Il professor Rossi ricorda che le politiche migratorie non rientrano strettamente nelle competenze degli organismi Ue, ma sottolinea subito che la sfida è proprio quella di far intervenire la visione comune, portata avanti negli ultimissimi tempi dalle istituzioni comuni, per far fare un salto di qualità alle politiche su questo tema. Secondo Rossi, ci sono delle priorità che ormai sono evidenti a tutti e che Ursula Von der Leyen ha espresso in modo appropriato e chiaro. Si tratta – sottolinea – di assicurare concreta e concertata assistenza ai Paesi di origine perché davvero si vada incontro ai bisogni della gente dell’Africa o del Medio Oriente che affronta anche il rischio della morte pur di cercare di salvarsi dalla fame. Rossi sottolinea che l’eccessiva diseguaglianza non è sostenibile. E a questo proposito ricorda che, al di là di proclami sull’aiutare i migranti nel loro Paese, nei fatti, i fondi per la cooperazione allo sviluppo negli ultimi anni sono diminuiti piuttosto che aumentare.
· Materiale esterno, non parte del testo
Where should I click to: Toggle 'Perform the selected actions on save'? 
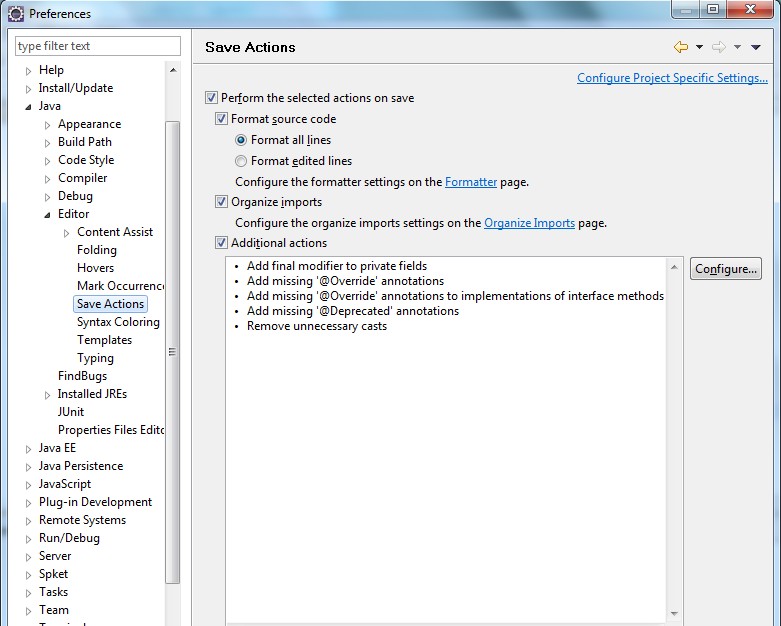tap(211, 98)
Non frontiere ma gestione dei flussi

Nello stesso tempo, afferma che è opportuna la rassicurazione della presidente della Commissione europea di “frontiere forti”. Il punto non è avere frontiere porose, che invece vanno evitate per evitare tragedie e sfruttamento e anche per la sicurezza dei territori. Piuttosto, l’obiettivo è gestire i flussi, con corriodi umanitari e iniziative legali. Se si riesce a creare benessere nei Paesi di origine – ribadisce  Rossi – il flusso diminuisce e si potranno ampliare ed assicurare canali legali. In Italia, grazie all’iniziativa delle chiese evangeliche, della Comunità di Sant’Egidio, della Conferenza Episcopale Italiana, già da anni sono stati organizzati viaggi in aereo di gruppi di migranti, gestendo poi la loro accoglienza in diversi comuni del territorio italiano. Si è trattato soprattutto di siriani in fuga dalla guerra. Qualcosa di simile è stato messo in moto anche in altri Paesi europei.
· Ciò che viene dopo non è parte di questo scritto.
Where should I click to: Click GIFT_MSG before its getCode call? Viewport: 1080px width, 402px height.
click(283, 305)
Fare un salto di qualità è possibile 

Giampaolo Rossi spiega che il momento per l’Ue è davero decisivo perché su questo e su altri temi può fare quel salto di qualità in termini di solidarietà che abbiamo visto effettivamente in atto in tema di crisi sanitaria e economica in una dimensione senza precedenti. La pandemia, infatti,  ha colpito indistintamente tutti i Paesi e con il Recovery Fund abbiamo visto in atto una logica nuova da parte delle istituzioni europee: quella di un aiuto diretto ai cittadini. In precedenza, l’aiuto e il sostegno a cittadini e imprese era sempre demandato ai governi nazionali. Rossi invita a rifilettere sul fatto che tutto ciò, insieme con i riferimenti della Von der Leyen a politiche comuni sull’ambiente e sul digitale, può spingere politici e popoli ad accettare che, proprio in virtù di una concreta vera solidarietà, si possa cedere  qualcosa di più dei poteri nazionali al piano sovranazionale.
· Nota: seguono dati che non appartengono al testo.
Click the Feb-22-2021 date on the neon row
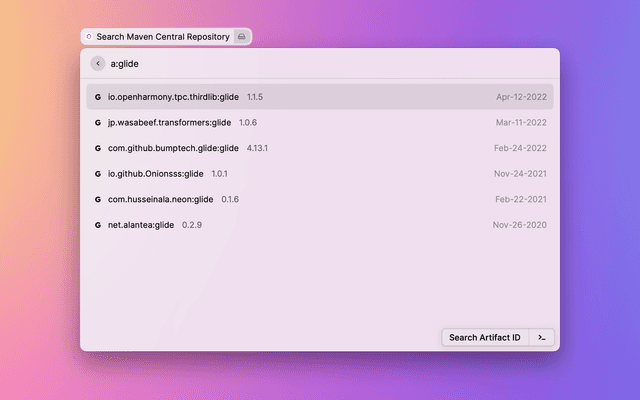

Siamo in un momento decisivo

Rossi sottolinea  anche l’urgenza di farlo pensando a questioni come quella della digitalizzazione dove al momento si muovono colossi statunitensi o cinesi. E’ impensabile che l’Ue deroghi a uno di questi un tale ambito che ha molto a che fare con i dati più  sensibili e con la sicurezza, ma è impensabile anche che  ogni Paese membro Ue gestica la cosa da solo. Su più fronti, dunque, deve rafforzarsi l’impegno per politiche comuni che possono essere accettate dai cittadini proprio se si conferma la logica nuova della solidarietà e del bene comune e non degli interessi di alcuni all’interno di una nazione. Per tutti questi motivi, Rossi parla di “momento decisivo per l’Ue”.